• [Requirement] In the listing below, find every line containing "computer" and copy it out.

═══ Recorded information ═══

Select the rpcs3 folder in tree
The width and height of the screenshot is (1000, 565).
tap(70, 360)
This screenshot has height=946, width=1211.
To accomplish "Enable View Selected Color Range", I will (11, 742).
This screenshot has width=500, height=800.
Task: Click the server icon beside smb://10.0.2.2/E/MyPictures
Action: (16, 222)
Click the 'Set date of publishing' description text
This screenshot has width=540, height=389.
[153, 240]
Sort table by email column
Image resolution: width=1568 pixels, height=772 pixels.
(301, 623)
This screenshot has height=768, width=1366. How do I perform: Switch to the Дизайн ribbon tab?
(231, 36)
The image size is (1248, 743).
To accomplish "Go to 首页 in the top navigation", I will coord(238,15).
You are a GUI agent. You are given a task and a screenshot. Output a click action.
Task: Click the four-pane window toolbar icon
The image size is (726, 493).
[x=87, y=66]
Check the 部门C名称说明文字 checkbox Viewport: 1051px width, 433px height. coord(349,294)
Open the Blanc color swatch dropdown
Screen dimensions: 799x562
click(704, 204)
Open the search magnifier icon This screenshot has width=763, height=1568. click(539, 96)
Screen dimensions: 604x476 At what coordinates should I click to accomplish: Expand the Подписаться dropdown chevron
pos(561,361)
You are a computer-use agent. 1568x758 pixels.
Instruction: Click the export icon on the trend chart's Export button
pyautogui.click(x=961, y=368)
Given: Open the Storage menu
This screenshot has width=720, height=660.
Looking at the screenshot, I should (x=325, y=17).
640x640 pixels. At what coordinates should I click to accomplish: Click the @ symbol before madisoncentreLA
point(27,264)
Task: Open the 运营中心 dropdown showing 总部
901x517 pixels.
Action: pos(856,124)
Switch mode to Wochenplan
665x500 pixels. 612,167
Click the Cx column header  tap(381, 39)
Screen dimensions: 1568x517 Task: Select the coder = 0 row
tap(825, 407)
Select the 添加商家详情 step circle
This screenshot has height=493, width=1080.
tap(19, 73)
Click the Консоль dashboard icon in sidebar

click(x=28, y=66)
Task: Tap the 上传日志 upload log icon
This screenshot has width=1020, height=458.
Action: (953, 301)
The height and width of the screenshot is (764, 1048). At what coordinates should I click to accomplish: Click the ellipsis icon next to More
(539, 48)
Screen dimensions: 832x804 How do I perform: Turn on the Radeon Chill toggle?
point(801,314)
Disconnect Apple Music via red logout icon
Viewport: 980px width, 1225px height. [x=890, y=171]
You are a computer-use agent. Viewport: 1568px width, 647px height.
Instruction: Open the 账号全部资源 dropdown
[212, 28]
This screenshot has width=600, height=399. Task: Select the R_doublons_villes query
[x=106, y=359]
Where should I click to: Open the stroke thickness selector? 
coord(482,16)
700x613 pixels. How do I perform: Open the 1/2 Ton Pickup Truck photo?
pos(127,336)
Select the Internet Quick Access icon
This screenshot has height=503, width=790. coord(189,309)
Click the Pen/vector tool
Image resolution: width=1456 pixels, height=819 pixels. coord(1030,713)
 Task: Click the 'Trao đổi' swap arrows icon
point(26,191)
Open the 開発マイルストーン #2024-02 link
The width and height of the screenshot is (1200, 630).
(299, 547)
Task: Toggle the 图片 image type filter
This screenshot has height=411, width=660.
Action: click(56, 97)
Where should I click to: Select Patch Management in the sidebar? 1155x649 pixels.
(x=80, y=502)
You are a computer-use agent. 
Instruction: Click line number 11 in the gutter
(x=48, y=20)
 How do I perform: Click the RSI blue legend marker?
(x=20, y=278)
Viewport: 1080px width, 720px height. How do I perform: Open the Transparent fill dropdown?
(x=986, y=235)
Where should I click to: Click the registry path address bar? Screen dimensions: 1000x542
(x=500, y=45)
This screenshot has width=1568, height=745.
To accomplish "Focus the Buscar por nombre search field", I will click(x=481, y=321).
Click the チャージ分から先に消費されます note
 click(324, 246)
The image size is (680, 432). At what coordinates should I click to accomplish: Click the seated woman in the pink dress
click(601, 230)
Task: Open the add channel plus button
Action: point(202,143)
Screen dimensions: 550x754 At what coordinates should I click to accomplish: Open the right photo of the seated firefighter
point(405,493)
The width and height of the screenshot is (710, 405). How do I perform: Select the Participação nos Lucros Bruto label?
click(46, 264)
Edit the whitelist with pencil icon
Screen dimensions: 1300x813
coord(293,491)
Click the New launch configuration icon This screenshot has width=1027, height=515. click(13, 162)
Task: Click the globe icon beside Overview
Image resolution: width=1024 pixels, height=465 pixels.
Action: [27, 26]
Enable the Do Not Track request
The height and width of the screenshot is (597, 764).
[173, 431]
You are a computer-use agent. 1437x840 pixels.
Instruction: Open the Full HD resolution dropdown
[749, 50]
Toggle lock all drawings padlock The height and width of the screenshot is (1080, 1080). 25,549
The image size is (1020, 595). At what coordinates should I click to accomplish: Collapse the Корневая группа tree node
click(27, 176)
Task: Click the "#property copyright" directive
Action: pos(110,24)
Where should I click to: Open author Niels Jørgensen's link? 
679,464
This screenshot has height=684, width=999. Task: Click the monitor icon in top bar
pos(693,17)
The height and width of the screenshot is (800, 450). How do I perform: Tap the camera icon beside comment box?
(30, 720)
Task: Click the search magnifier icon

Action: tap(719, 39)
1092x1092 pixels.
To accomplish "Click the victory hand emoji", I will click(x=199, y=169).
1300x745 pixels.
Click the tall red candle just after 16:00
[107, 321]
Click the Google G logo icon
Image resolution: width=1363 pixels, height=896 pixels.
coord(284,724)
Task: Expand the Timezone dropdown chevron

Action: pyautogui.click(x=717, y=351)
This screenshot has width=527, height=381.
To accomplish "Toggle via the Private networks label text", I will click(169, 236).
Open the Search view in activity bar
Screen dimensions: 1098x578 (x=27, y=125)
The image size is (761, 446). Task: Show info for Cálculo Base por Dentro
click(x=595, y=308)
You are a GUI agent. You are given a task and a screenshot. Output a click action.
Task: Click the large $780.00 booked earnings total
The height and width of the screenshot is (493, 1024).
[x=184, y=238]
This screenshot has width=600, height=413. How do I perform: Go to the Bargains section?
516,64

═══

• [Written answer]
You are a computer-use agent. 1568x758 pixels.
You are a computer-use agent. Viewport: 1568px width, 647px height.
You are a computer-use agent. 
You are a computer-use agent. 1437x840 pixels.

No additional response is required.